If I’m going to drop a couple hundred bucks on a few YubiKey 5C NFCs though, wouldn’t it make sense for me to just switch over to using Yubico Authenticator entirely, so that I don’t have to worry about dealing with multiple authentication apps? The only bit of frustration I can foresee are for accounts that my wife and I both use, where we were able to add the TOTP to both of our Ente accounts at the same time. But we can probably still set that up nicely, even if we move over to Yubico Authenticator.
So with that said, is there any known reason to not use this method? It should introduce an even greater level of security to our 2FA, because right now, if our Ente Auth apps somehow got breached, we’d be in trouble. But with Yubico, we’d need to have the phone, the app, and the key itself.
This really is a personal preference question. The ideal option/way is not this. But if you want to do this, then that’s your call.
I mean.. anything can technically be breached any time. It’s not the logic one should use to evaluate what to do or not even after doing all that you can with TOTP as 2FA.
–
I’m not sure what exactly you’re trying to accomplish here but I always like simplicity with it comes to privacy and cybersecurity.
I think you should keep it simple. Use Ente Auth for your TOTP/2FA needs or your password manager. I use my password manager for more simplicity and convenience.
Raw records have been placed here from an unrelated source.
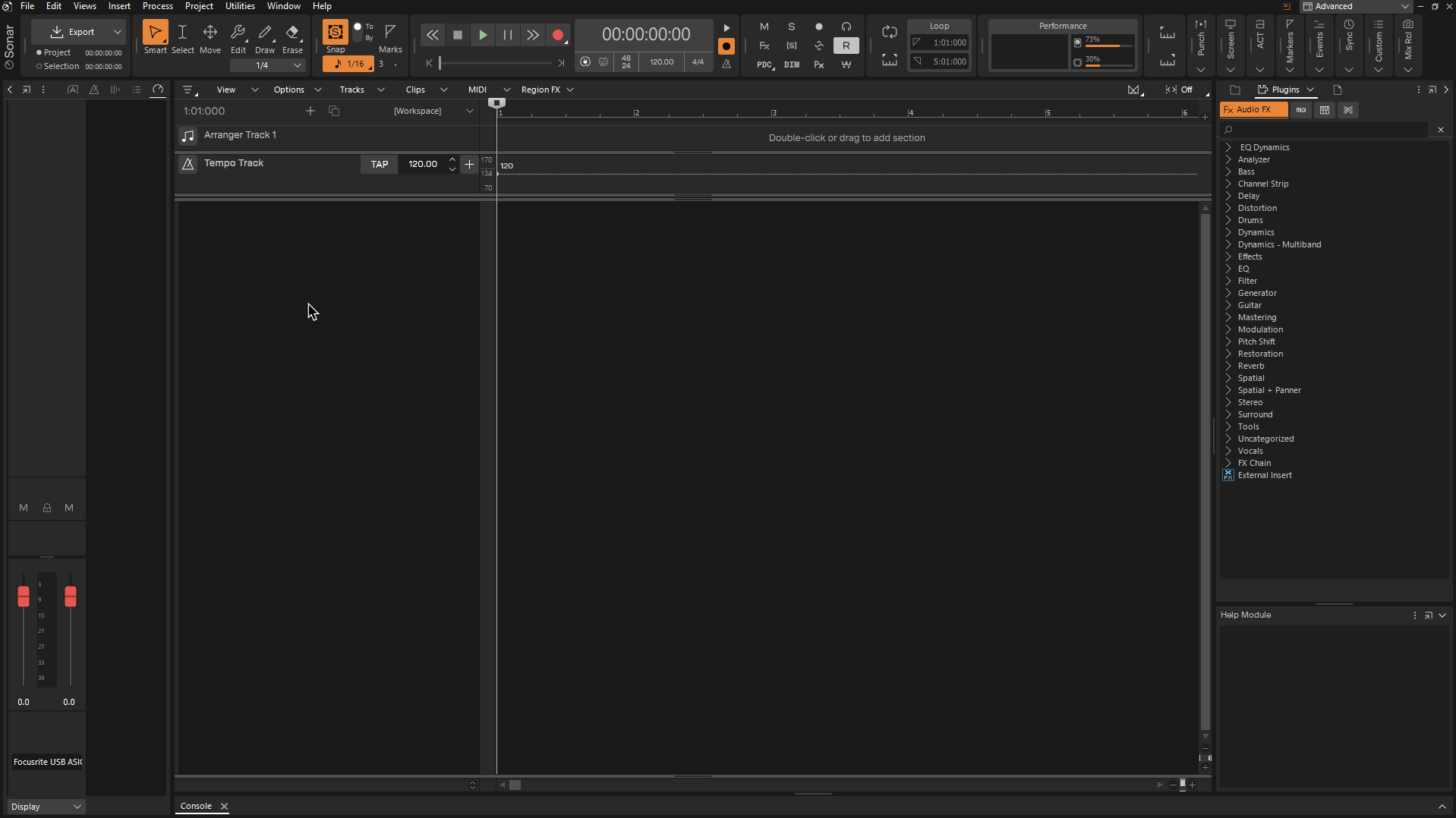The height and width of the screenshot is (818, 1456).
Task: Open the Process menu
Action: [158, 6]
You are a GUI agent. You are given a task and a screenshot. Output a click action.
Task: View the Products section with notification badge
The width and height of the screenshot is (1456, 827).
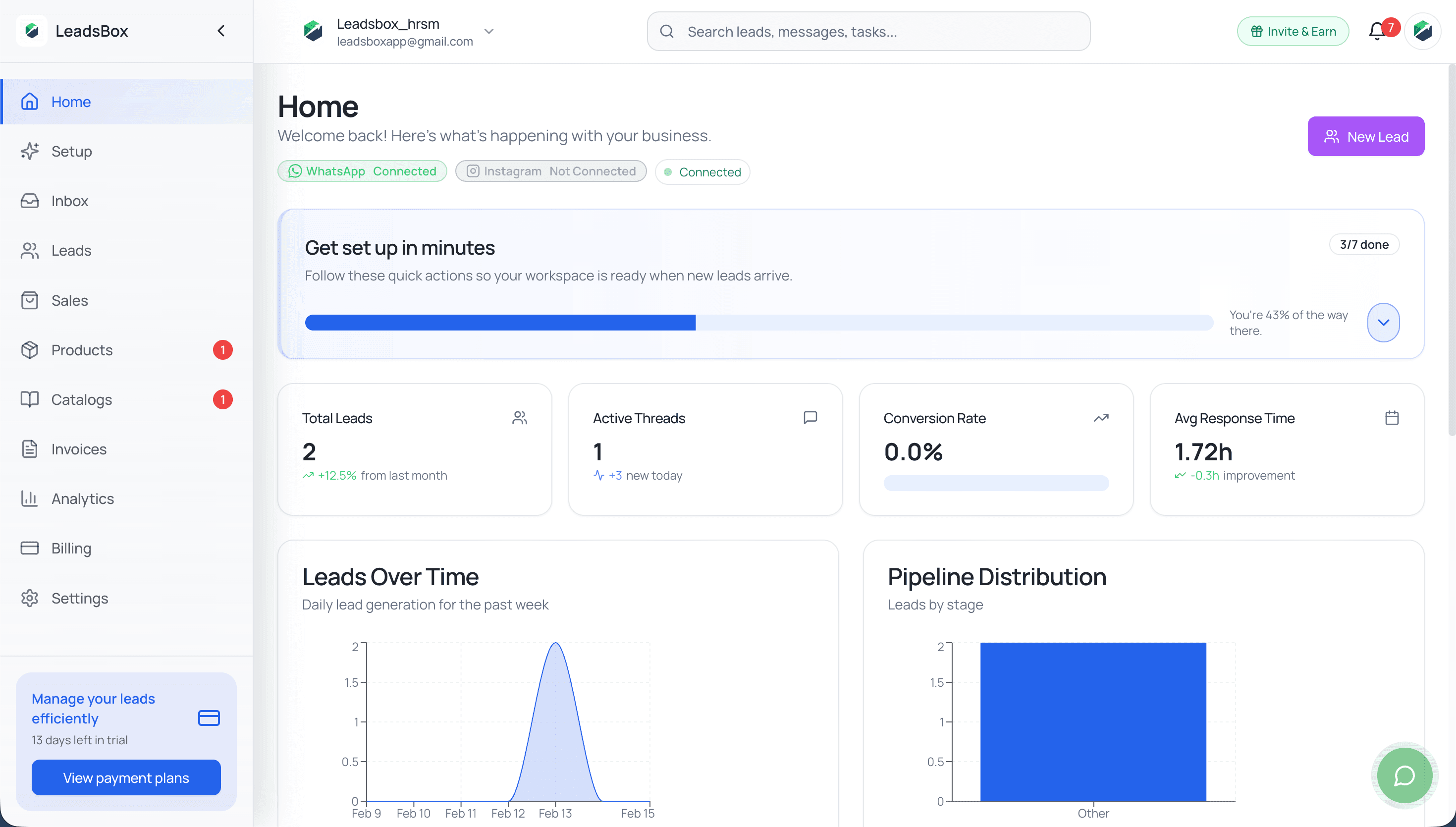tap(82, 350)
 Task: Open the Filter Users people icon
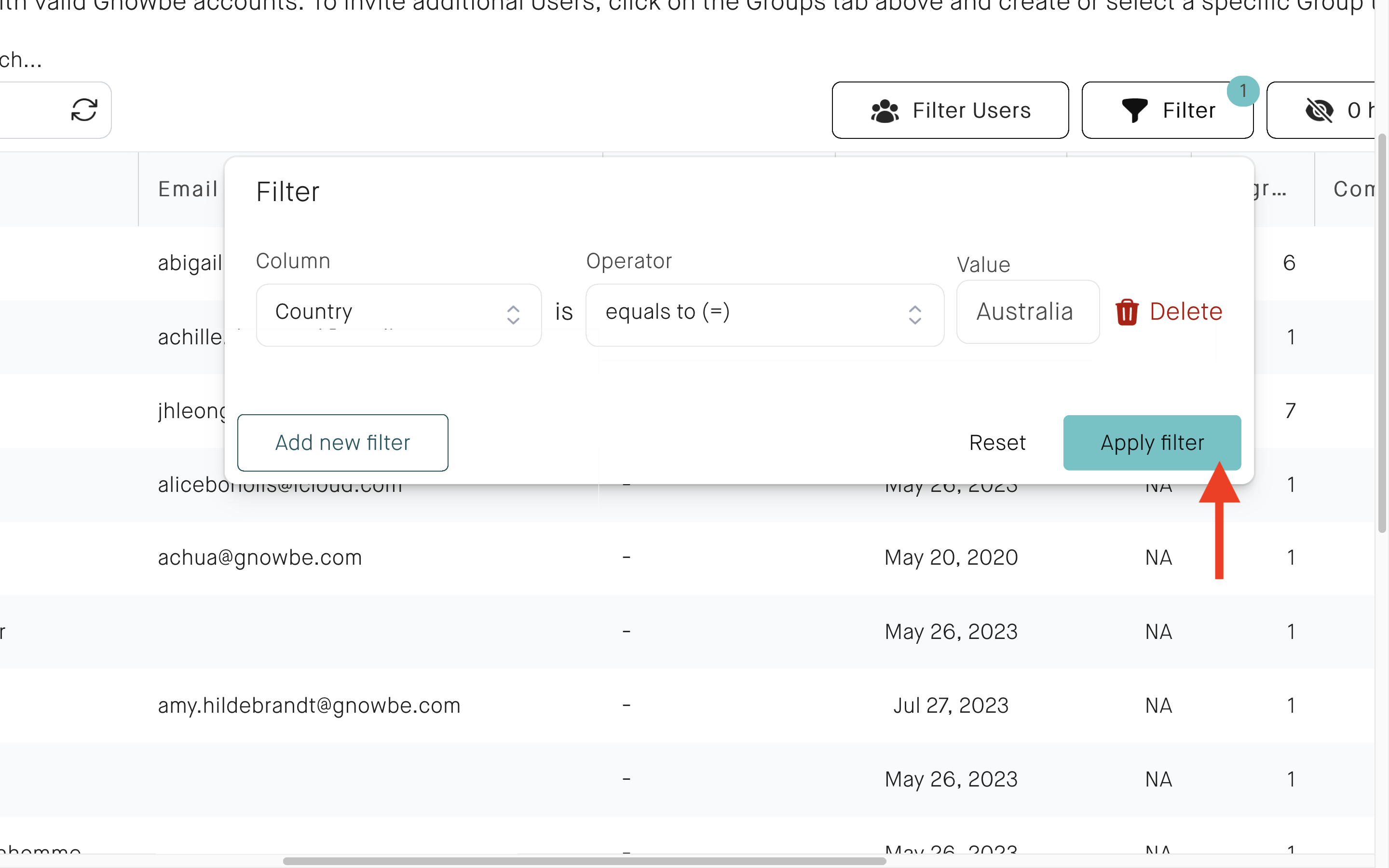(885, 110)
For others, use whatever 2FA you can. I recommend using a jmp.chat number for SMS 2FAs if you can afford to keep one number alive/active at all times only for this.
For the few select options where you can use security keys, you’ll have to decide if its worth it. I too thought it would have been worth it but after a couple of years, I stopped using them and moved back to other equally good options thinking on the worst case scenario option - what if I love all devices and electronics including security keys? So, my set up is such that I can get back all my accounts at any time on any new computer if I wanted to.
Note that the TOTP codes are stored on the key, not in the Authenticator. Yubikey 5 series keys with the latest firmware (non-upgradable) can hold only 64 TOTP credentials. Keys with an older firmware are limited to 32 TOTP credentials. You may find that number to be too limiting.
Personally, the added friction of having to insert the key for TOTP is not worth the security gain. A software-based TOTP Authenticator like Ente Auth would be my choice.